L’idea di Colla nasce dall’incontro di quattro amici e professionisti. Marco Bertani, fotografo a appassionato di arte, Francesco Buonfino, artista eclettico che si muove tra illustrazione e design, Eric Tacchini, fotografo di architettura e design, e Matteo Fumagalli in arte Fumatto, artista poliedrico specializzato nella comunicazione creativa. Colla e il magazine Collectible Dry hanno deciso di ospitare il nuovo capitolo del progetto Agglomerati presentando una serie di nuove maschere, tutte pezzi unici realizzati interamente a mano da Francesco. Le maschere sono personificazioni di personaggi immaginari, che esprimono Paura, Inquietudine, Desiderio, Dubbio, Vanità.
Come racconta lo stesso Casarotto: «Si tratta di raccontare storie e usare l’immaginazione. Ho cercato di trasportare il visitatore in un altro mondo. Qui da Colla – in linea con lo spirito dello spazio – il modo di esporre queste opere è meno tradizionale e più libero ed espressivo. Volevo creare tensione e contrasto tra molti mondi diversi. È una miscela che viene direttamente dai miei interessi e spero che sembri abbastanza spontaneo».
Il lavoro artistico di Agglomerati inizia proprio dall’introspezione di Francesco, che è riuscito a guardarsi dentro per trasformare la complessità di alcune emozioni in opere d’arte da indossare. «Ho cercato di individuare i personaggi che animavano i miei pensieri, e così, come per esorcizzarli, ho deciso di dare loro dei volti e un carattere», spiega Casarotto.
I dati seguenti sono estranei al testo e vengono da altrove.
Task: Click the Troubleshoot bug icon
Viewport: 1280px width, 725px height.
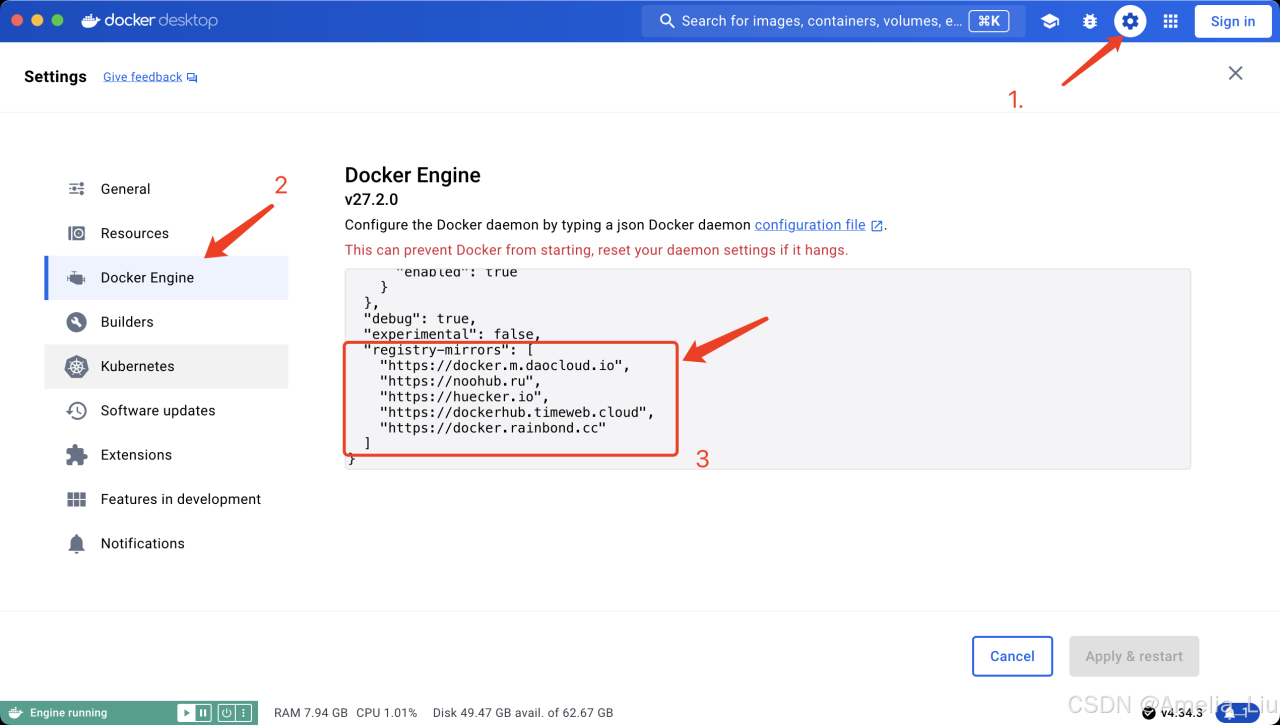Action: (1090, 21)
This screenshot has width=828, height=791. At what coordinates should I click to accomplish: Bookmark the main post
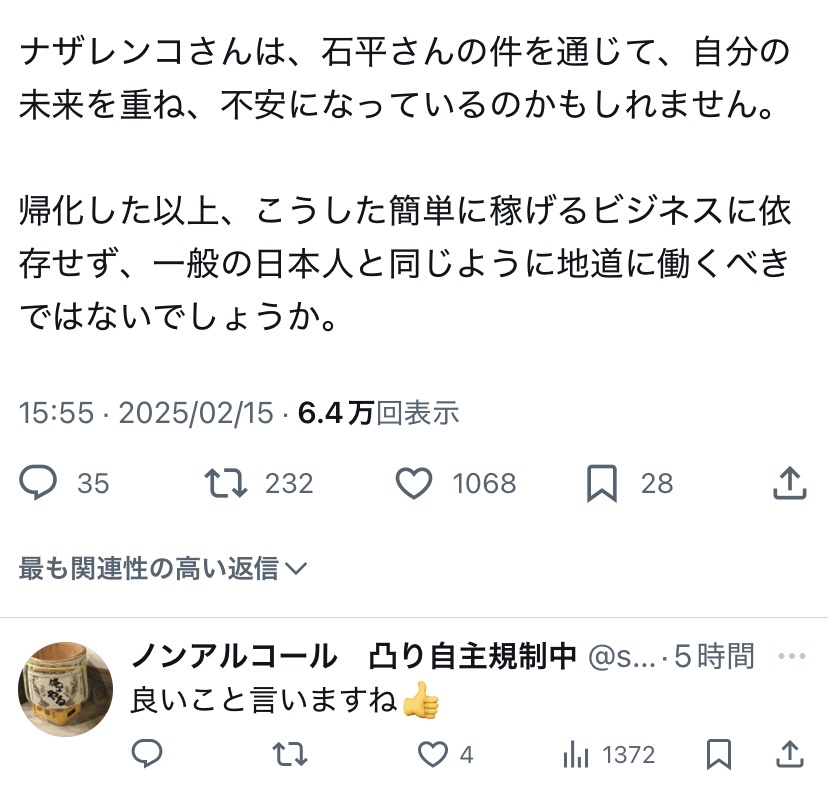[601, 484]
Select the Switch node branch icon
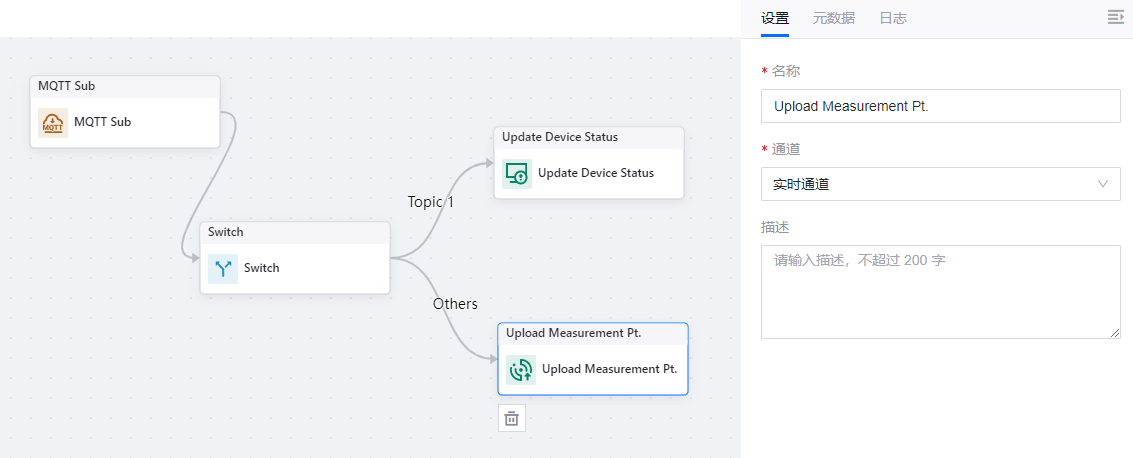Viewport: 1133px width, 458px height. click(x=223, y=268)
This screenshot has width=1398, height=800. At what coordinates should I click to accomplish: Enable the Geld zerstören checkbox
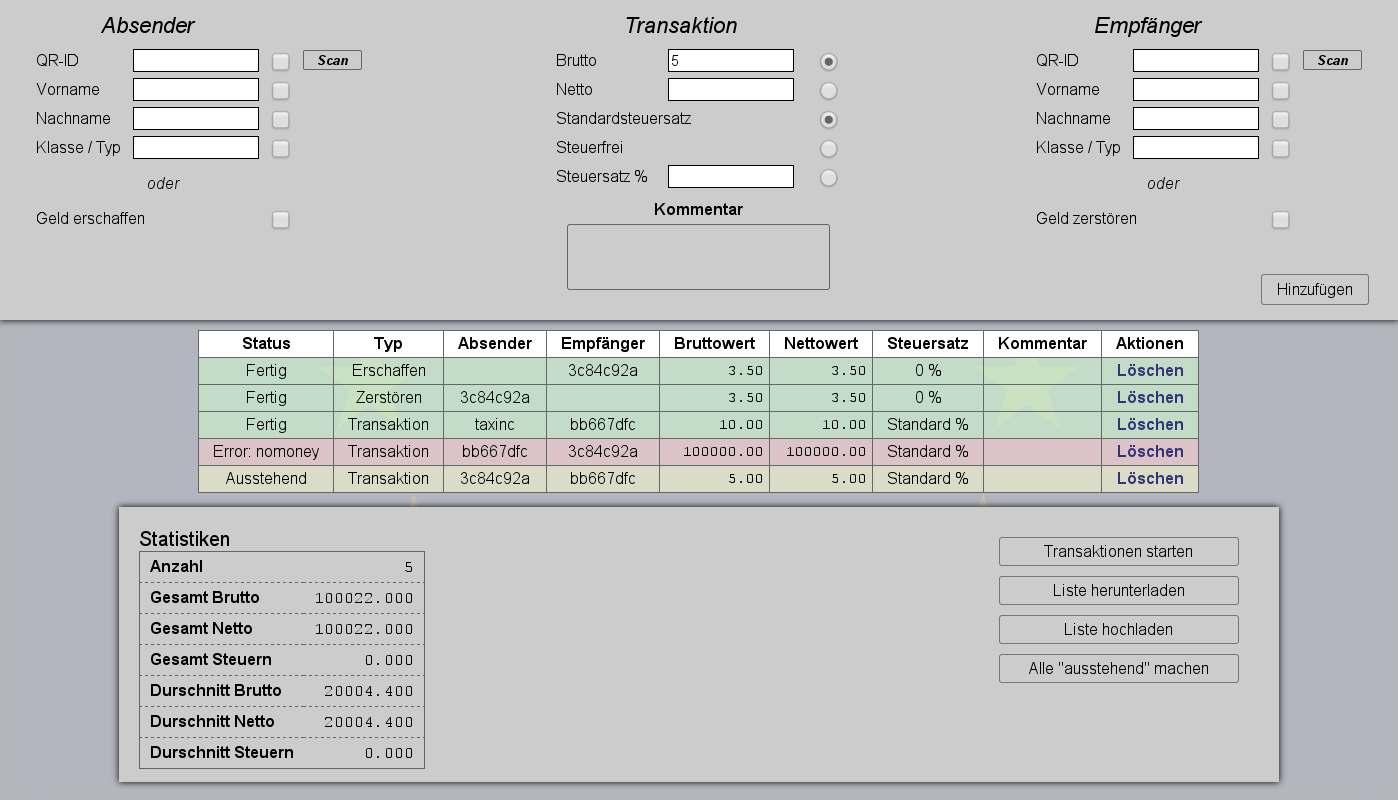tap(1281, 219)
Queste maschere sapientemente lavorate e decorate se da una parte nascondono o proteggono il vero io, dall’altra riflettono una nuova identità che vogliamo mostrare al mondo.
Una serie di maschere, misteriose e a volte inquietanti, che diventano personaggi intesi come “agglomerati” di emozioni, pensieri, credenze, immagini, sensazioni che si sono formati nell’interazione con l’ambiente ed emergono dall’inconscio, in modo automatico, al di là della nostra consapevolezza, per richiedere soddisfazione di un bisogno o per proteggerci da sofferenze vere o immaginate.